Task brief:
Each line in the data holding "profile" should be listed.

Material supplied:
- - -
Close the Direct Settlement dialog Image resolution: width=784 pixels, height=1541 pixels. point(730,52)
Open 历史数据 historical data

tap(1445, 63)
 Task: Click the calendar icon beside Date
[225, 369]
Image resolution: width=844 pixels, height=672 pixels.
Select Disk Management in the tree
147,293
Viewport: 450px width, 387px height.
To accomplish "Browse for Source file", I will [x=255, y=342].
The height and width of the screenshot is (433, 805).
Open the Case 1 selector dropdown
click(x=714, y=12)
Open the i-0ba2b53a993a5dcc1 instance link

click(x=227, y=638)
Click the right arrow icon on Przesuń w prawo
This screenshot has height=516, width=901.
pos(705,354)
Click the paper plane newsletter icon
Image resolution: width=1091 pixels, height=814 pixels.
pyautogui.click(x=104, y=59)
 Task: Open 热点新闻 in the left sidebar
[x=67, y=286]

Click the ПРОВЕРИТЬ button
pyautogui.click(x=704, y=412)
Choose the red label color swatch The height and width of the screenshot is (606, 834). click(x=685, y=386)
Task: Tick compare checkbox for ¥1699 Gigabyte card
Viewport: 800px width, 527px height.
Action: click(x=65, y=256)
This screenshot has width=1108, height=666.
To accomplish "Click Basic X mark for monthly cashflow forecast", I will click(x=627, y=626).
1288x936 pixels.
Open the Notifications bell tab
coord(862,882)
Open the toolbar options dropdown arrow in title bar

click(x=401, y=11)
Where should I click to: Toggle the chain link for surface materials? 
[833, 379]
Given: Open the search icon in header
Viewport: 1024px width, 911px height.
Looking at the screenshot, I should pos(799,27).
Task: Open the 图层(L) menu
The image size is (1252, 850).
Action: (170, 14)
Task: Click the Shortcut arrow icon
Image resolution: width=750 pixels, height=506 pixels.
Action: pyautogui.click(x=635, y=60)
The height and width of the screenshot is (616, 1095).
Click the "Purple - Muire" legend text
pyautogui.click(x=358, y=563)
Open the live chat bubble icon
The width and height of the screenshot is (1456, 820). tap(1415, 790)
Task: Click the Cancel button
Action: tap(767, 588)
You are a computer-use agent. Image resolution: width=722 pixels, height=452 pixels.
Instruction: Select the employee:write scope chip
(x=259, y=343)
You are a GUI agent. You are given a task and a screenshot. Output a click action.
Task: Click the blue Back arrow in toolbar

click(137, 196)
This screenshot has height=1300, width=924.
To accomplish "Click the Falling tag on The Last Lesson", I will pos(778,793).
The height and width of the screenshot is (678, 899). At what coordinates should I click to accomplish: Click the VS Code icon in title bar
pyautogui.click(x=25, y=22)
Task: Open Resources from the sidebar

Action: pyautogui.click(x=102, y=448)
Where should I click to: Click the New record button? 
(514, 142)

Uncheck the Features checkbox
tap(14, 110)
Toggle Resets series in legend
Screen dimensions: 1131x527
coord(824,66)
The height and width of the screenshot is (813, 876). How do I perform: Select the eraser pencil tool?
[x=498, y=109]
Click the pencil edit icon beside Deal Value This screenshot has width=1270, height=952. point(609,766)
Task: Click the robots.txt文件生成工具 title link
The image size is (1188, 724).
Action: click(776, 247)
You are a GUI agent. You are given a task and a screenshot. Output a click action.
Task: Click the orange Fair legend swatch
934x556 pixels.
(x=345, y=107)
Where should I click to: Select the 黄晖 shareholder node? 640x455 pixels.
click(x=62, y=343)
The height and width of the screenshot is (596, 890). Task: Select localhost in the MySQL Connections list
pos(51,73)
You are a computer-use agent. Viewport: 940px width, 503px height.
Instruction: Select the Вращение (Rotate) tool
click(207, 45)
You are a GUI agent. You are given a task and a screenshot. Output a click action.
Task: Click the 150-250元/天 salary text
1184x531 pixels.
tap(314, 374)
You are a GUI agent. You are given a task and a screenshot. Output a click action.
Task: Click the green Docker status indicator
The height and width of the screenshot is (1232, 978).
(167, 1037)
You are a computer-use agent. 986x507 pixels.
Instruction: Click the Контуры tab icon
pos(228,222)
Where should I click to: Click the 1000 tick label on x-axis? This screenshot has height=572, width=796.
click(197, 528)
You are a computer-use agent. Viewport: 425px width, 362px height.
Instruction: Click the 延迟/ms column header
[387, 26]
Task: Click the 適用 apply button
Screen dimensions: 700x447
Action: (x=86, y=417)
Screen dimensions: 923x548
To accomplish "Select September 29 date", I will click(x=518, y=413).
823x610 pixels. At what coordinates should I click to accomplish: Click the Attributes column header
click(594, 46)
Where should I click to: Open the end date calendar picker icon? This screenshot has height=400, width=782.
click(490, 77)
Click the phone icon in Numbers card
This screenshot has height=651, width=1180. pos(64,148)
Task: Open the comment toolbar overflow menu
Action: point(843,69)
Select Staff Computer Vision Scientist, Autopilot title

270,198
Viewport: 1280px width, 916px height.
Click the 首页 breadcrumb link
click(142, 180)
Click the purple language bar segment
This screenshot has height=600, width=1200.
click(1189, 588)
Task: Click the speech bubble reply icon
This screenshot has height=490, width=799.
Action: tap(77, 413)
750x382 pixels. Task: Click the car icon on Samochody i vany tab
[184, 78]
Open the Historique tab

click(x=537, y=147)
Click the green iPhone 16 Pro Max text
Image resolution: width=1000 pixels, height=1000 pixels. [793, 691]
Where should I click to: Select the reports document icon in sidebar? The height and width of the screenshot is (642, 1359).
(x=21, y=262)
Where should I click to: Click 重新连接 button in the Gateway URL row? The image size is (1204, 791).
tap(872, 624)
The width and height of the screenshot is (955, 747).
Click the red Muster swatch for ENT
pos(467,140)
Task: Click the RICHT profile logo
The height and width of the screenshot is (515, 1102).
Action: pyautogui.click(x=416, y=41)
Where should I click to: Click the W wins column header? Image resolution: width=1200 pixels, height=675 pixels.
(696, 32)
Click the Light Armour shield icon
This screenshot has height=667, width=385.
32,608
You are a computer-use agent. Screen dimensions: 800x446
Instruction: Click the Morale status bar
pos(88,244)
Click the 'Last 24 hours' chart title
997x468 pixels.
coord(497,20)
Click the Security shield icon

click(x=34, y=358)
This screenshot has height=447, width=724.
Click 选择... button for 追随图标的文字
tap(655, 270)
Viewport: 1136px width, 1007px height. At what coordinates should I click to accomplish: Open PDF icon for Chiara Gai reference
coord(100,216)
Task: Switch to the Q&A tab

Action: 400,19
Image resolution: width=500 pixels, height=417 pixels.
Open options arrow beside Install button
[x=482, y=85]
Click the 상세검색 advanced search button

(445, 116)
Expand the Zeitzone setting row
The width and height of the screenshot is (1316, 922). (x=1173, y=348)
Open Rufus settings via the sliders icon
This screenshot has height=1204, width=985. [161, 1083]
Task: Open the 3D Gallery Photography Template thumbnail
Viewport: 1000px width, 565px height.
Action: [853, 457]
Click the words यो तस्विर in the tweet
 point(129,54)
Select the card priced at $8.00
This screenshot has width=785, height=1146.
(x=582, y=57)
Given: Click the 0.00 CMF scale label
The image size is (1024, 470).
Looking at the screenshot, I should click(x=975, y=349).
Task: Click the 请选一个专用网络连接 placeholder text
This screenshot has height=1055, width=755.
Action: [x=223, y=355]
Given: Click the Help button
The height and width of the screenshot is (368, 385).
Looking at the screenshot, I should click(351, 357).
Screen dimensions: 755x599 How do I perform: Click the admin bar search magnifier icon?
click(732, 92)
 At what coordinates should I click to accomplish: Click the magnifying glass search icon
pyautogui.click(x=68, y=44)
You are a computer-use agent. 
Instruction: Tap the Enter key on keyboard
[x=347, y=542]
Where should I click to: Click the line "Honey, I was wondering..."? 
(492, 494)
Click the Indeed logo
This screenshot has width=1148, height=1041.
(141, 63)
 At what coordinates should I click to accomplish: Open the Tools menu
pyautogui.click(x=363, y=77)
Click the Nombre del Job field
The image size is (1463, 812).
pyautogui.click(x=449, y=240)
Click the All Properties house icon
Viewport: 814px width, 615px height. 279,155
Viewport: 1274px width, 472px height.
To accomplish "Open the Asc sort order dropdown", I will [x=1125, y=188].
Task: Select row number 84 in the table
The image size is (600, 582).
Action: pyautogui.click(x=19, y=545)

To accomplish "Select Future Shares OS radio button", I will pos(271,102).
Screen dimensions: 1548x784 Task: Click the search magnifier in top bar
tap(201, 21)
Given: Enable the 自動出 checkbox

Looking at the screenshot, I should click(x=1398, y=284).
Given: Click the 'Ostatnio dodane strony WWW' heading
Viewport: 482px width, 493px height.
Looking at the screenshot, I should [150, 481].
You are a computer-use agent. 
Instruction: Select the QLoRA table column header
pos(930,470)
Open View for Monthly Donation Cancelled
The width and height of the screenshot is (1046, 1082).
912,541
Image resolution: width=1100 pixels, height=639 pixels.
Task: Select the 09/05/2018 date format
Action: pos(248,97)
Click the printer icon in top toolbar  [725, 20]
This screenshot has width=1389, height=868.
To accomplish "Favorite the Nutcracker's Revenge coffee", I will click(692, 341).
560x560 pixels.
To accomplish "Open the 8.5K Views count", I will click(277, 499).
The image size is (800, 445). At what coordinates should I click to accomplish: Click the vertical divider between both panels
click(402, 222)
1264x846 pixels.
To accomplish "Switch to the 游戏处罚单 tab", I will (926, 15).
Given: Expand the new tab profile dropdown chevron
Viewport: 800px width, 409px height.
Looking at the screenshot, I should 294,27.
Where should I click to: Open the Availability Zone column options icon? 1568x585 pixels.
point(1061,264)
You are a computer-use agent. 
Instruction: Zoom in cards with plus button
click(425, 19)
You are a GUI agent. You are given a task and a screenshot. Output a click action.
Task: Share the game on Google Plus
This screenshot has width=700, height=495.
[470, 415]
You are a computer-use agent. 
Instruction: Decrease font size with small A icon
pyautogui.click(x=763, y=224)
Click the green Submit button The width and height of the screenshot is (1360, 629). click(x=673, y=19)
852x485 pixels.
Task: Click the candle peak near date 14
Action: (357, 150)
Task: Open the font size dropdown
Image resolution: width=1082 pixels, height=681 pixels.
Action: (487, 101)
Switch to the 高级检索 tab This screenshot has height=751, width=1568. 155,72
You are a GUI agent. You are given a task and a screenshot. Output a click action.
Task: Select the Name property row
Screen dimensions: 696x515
- - -
Task response:
Task: Click the RICHT profile logo
Given: Expand the new tab profile dropdown chevron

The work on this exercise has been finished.